> Required work
In the records below, the line that contains "This screenshot has" marks the start. Copy it and each line after it through the end, exactly, without pictures.

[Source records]
·····

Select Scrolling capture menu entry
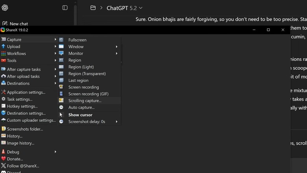85,101
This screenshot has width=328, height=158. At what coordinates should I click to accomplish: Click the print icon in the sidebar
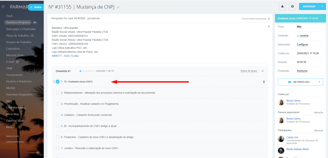tap(38, 153)
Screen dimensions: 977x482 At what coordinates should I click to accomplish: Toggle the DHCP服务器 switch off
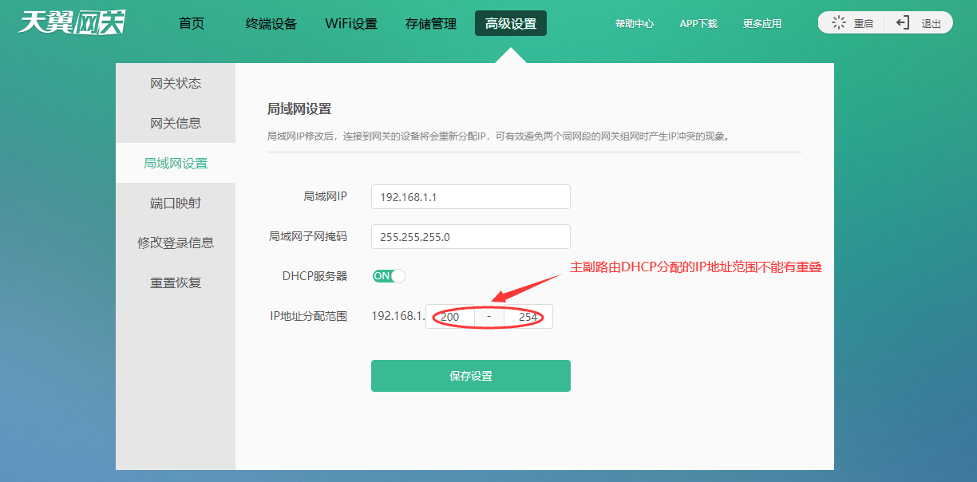389,275
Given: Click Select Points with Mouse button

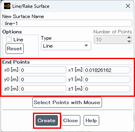Looking at the screenshot, I should click(x=67, y=102).
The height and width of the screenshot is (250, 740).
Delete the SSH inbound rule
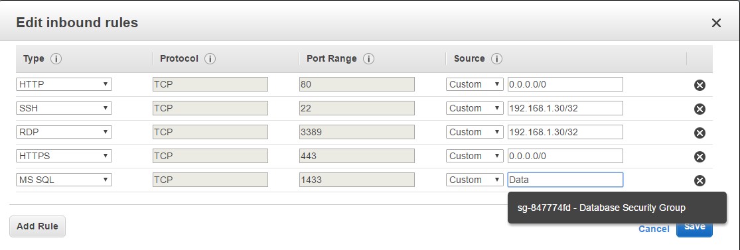tap(700, 109)
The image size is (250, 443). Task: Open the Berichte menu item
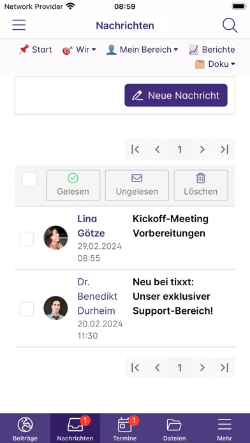coord(212,50)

·····

> Result below
This screenshot has width=328, height=158. At what coordinates should I click to accomplish: Click the print icon in the sidebar
tap(38, 153)
Screen dimensions: 977x482 At what coordinates should I click to accomplish: Toggle the DHCP服务器 switch off
389,275
Given: Click Select Points with Mouse button

Looking at the screenshot, I should click(x=67, y=102).
The height and width of the screenshot is (250, 740).
Delete the SSH inbound rule
tap(700, 109)
The image size is (250, 443). Task: Open the Berichte menu item
coord(212,50)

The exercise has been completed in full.